Friday , 19, February 2021 Leave a comment

Cancer is known to result from a combination of a small number of genetic defects. However, the specific combinations of mutations responsible for the vast majority of cancers have not been identified. Current computational approaches focus on identifying driver genes and mutations. 

Although individually these mutations can increase the risk of cancer they do not result in cancer without additional mutations. They present a fundamentally different approach for identifying the cause of individual instances of cancer: the search for combinations of genes with carcinogenic mutations (multi-hit combinations) instead of individual driver genes or mutations. You can also know more about cancerous tissue samples via

They developed an algorithm that identified a set of multi-hit combinations that differentiate between tumor and normal tissue samples with 91% sensitivity and 93% specificity on average for seventeen cancer types. They then present an approach based on a mutational profile that can be used to distinguish between driver and passenger mutations within these genes. 

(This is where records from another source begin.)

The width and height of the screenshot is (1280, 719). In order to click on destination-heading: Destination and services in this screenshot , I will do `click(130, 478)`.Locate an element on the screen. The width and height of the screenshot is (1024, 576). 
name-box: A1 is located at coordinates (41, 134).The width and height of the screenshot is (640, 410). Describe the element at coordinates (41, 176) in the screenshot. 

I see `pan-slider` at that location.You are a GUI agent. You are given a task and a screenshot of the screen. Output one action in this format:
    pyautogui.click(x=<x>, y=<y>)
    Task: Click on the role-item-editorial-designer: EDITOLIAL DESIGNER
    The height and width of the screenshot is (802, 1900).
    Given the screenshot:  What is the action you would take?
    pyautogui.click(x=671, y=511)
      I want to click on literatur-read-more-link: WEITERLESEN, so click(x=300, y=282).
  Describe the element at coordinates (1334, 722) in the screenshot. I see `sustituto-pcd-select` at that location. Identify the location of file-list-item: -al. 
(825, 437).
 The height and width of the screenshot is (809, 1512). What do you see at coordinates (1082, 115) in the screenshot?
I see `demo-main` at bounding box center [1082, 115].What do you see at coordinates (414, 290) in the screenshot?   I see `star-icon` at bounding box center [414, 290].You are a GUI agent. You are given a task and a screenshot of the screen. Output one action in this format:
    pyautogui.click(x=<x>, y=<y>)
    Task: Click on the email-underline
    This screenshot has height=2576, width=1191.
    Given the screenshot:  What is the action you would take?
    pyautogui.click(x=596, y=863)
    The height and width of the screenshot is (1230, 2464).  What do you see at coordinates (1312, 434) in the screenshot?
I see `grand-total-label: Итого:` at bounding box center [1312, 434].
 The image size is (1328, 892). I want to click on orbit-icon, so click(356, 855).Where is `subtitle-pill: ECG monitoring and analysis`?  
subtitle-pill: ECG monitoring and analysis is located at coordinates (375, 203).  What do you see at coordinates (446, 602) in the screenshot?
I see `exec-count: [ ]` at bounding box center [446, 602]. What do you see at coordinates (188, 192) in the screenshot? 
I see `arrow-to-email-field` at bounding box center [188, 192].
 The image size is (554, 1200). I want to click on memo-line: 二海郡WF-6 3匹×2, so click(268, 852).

These combinations, with experimental validation, can aid in better diagnosis, provide insights into the etiology of cancer, and provide a rational basis for designing targeted combination therapies.

By implementing a weighted set cover algorithm to identify 2-hit combinations of cancer-causing genes with mutations using a randomly selected training set of a tumor and normal tissue samples. 

The set of combinations distinguish between tumor and normal tissue samples with over 90% sensitivity and specificity. This result is robust to different Training and Test set partitions of the available tumor and normal tissue samples. Although the identified combinations contain many genes previously implicated in cancer, our approach has also identified several potentially novel cancer genes. Our results suggest that some of the combinations identified are 2-hit subsets of 3+ hit combinations.